Here are some frequently asked questions regarding IRC and clickture-dog data:
Q: Can I use ImageNet or other data for network pre-training?
A: Yes, you can use pre-trained CNN models (by ImageNet or other dataset), as long as you can fine tune that well to fit for the dog breed categories. Basically, we treat these pre-trained CNN models as feature extraction layer. Your system/algorithm output will be evaluated and compared with other team’s results.
But, if you use some data other than Clickture dataset as positive/negative examples during the training/tuning, please describe this clearly and notify us before the evaluation starts. Your algorithm/system will still be evaluated, we are considering to rank these systems in separate tracks for fairness.
Q: We found there are some noise/conflicting labels in Clickure-Dog dataset. Is this expected?
A: You may find that there are ~15K images appear in multiple dog breeds. The reason is as follows: we use the clicked queries as the “groundtruth” of dog breeds, but sometimes the same images are returned/clicked by multiple dog breed queries. We intentionally to NOT remove these 15K images from the data. Because we treat this as an important/interest topic to automatically remove the “wrong/conflicting” samples and keep the “correct” labels, during data collection and training.

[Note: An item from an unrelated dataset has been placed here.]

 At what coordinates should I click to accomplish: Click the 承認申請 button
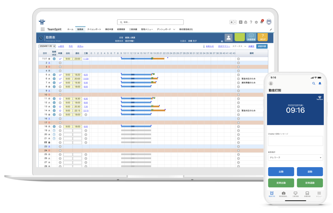262,46
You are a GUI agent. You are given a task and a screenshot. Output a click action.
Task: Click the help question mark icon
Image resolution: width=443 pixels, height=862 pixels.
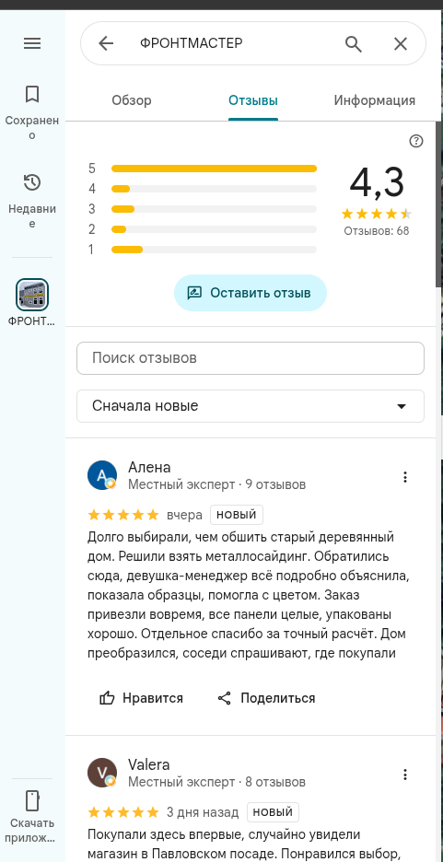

Q: How is the evaluation data set constructed?
A: We extracted all the dog breeds that have matched names in pairs in Clickture Full, which result in 344 dog breeds in Clickture-Dog data set. The evaluation dataset will include 100 categories, including part of these 106 dog breeds which have more than 100 samples in Clickture-Dog dataset. But we will also include a few categories with small number (i.e. <100) of samples. This is to encourage participants to train a recognizer that can recognize as many as possible dog breeds. The Clickture-Dog is just one way to collect training data. You can also filter the Clickture-Full to find more data. This year, we also allow participants to collect training data outside of Clickture by themselves, but we will only control the evaluation set to define the problem.
Q: How to extract the images and associating class labels from clickture_dog_thumb.tsv file?
A: For the Clickture-Dog dataset, there are 95119 lines in the clickture_dog_thumb.tsv files, each is a data sample. There are three columns (delimited by “\t”) in each line. A sample line from clickture_dog_thumb.tsv file is shown below:
affenpinscher /LUkKqfrtLwqEw /9j/4AAQSkZJRgABAQEAAAAAAAD/2wBDAAoHBwgHBgoICAgLCgoLDhgQDg0NDh0VFhEYIx8lJCI…
the first column (“affenpinscher”) is the dog breed label, If you count all the unique dog breed strings in the first column, there are 344 dog breeds in this Clickture-Dog dataset.
the second column (“/LUkKqfrtLwqEw”) is the unique key for this record (which can be used to locate the corresponded record in the Clickture-Full dataset).
the third column (“/9j/4AAQSkZJR…”) is the jpeg image encoded as base64, which can be saved to file by “File.WriteAllBytes (“Sample.jpg”, Convert.FromBase64String(ImageData))” in C#. You can also use this website to decode this base64Encoded image data and save it to a jpg file manually.
Q: We are trying to run the sample server on our Linux machine and we are getting an Unhandled System.TypeLoadException?
A: Please install FSharp first and give it a try again: “sudo apt-get install fsharp”. If it still doesn’t work, please run the program with: “MONO_LOG_LEVEL=debug mono [***the exe program***]” and send us all the output.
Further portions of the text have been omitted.